:: Work to be completed ::
Could you please write out the data shown below, exactly and in full?

:: Source records ::
= = = = = = =
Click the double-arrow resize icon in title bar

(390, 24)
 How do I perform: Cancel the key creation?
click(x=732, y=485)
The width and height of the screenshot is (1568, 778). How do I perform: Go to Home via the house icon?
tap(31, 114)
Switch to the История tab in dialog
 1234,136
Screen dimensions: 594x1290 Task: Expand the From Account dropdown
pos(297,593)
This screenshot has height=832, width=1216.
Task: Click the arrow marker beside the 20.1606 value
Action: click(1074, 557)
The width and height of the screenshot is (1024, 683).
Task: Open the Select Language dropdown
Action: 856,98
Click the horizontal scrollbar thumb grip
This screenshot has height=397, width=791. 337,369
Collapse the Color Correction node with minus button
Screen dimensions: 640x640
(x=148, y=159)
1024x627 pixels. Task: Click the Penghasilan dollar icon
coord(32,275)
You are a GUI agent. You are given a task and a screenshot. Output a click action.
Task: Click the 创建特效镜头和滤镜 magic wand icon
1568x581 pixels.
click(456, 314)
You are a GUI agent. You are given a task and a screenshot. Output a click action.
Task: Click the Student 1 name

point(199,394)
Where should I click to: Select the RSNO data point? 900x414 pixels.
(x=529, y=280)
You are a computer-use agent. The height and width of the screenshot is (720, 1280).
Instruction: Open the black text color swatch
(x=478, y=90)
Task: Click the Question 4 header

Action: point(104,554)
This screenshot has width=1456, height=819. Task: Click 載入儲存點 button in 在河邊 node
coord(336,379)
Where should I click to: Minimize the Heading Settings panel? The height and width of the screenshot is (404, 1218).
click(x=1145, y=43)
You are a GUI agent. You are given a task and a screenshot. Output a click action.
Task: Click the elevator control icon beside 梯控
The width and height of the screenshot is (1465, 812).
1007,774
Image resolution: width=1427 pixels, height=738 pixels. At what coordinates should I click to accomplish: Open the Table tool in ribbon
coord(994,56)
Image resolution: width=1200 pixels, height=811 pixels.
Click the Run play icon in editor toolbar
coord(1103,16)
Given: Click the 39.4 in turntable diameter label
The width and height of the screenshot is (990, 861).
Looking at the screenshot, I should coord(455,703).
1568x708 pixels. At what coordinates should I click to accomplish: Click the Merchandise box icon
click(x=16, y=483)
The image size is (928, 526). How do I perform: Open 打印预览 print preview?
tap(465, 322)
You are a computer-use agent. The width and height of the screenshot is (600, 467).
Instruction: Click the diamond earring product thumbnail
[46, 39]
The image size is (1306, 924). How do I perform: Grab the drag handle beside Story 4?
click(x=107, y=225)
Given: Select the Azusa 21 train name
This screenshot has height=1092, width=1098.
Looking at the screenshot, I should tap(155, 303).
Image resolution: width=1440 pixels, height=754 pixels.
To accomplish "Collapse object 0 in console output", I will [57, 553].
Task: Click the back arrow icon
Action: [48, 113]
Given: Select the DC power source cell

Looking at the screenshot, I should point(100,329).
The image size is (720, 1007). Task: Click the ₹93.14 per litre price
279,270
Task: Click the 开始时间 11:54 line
= = = = = = =
:: Problem solution ::
Click the double-arrow resize icon in title bar

(390, 24)
 How do I perform: Cancel the key creation?
click(x=732, y=485)
The width and height of the screenshot is (1568, 778). How do I perform: Go to Home via the house icon?
tap(31, 114)
Switch to the История tab in dialog
 1234,136
Screen dimensions: 594x1290 Task: Expand the From Account dropdown
pos(297,593)
This screenshot has height=832, width=1216.
Task: Click the arrow marker beside the 20.1606 value
Action: click(1074, 557)
The width and height of the screenshot is (1024, 683).
Task: Open the Select Language dropdown
Action: 856,98
Click the horizontal scrollbar thumb grip
This screenshot has height=397, width=791. 337,369
Collapse the Color Correction node with minus button
Screen dimensions: 640x640
(x=148, y=159)
1024x627 pixels. Task: Click the Penghasilan dollar icon
coord(32,275)
You are a GUI agent. You are given a task and a screenshot. Output a click action.
Task: Click the 创建特效镜头和滤镜 magic wand icon
1568x581 pixels.
click(456, 314)
You are a GUI agent. You are given a task and a screenshot. Output a click action.
Task: Click the Student 1 name

point(199,394)
Where should I click to: Select the RSNO data point? 900x414 pixels.
(x=529, y=280)
You are a computer-use agent. The height and width of the screenshot is (720, 1280).
Instruction: Open the black text color swatch
(x=478, y=90)
Task: Click the Question 4 header

Action: point(104,554)
This screenshot has width=1456, height=819. Task: Click 載入儲存點 button in 在河邊 node
coord(336,379)
Where should I click to: Minimize the Heading Settings panel? The height and width of the screenshot is (404, 1218).
click(x=1145, y=43)
You are a GUI agent. You are given a task and a screenshot. Output a click action.
Task: Click the elevator control icon beside 梯控
The width and height of the screenshot is (1465, 812).
1007,774
Image resolution: width=1427 pixels, height=738 pixels. At what coordinates should I click to accomplish: Open the Table tool in ribbon
coord(994,56)
Image resolution: width=1200 pixels, height=811 pixels.
Click the Run play icon in editor toolbar
coord(1103,16)
Given: Click the 39.4 in turntable diameter label
The width and height of the screenshot is (990, 861).
Looking at the screenshot, I should coord(455,703).
1568x708 pixels. At what coordinates should I click to accomplish: Click the Merchandise box icon
click(x=16, y=483)
The image size is (928, 526). How do I perform: Open 打印预览 print preview?
tap(465, 322)
You are a computer-use agent. The width and height of the screenshot is (600, 467).
Instruction: Click the diamond earring product thumbnail
[46, 39]
The image size is (1306, 924). How do I perform: Grab the drag handle beside Story 4?
click(x=107, y=225)
Given: Select the Azusa 21 train name
This screenshot has height=1092, width=1098.
Looking at the screenshot, I should tap(155, 303).
Image resolution: width=1440 pixels, height=754 pixels.
To accomplish "Collapse object 0 in console output", I will [57, 553].
Task: Click the back arrow icon
Action: [48, 113]
Given: Select the DC power source cell

Looking at the screenshot, I should point(100,329).
The image size is (720, 1007). Task: Click the ₹93.14 per litre price
279,270
Task: Click the 开始时间 11:54 line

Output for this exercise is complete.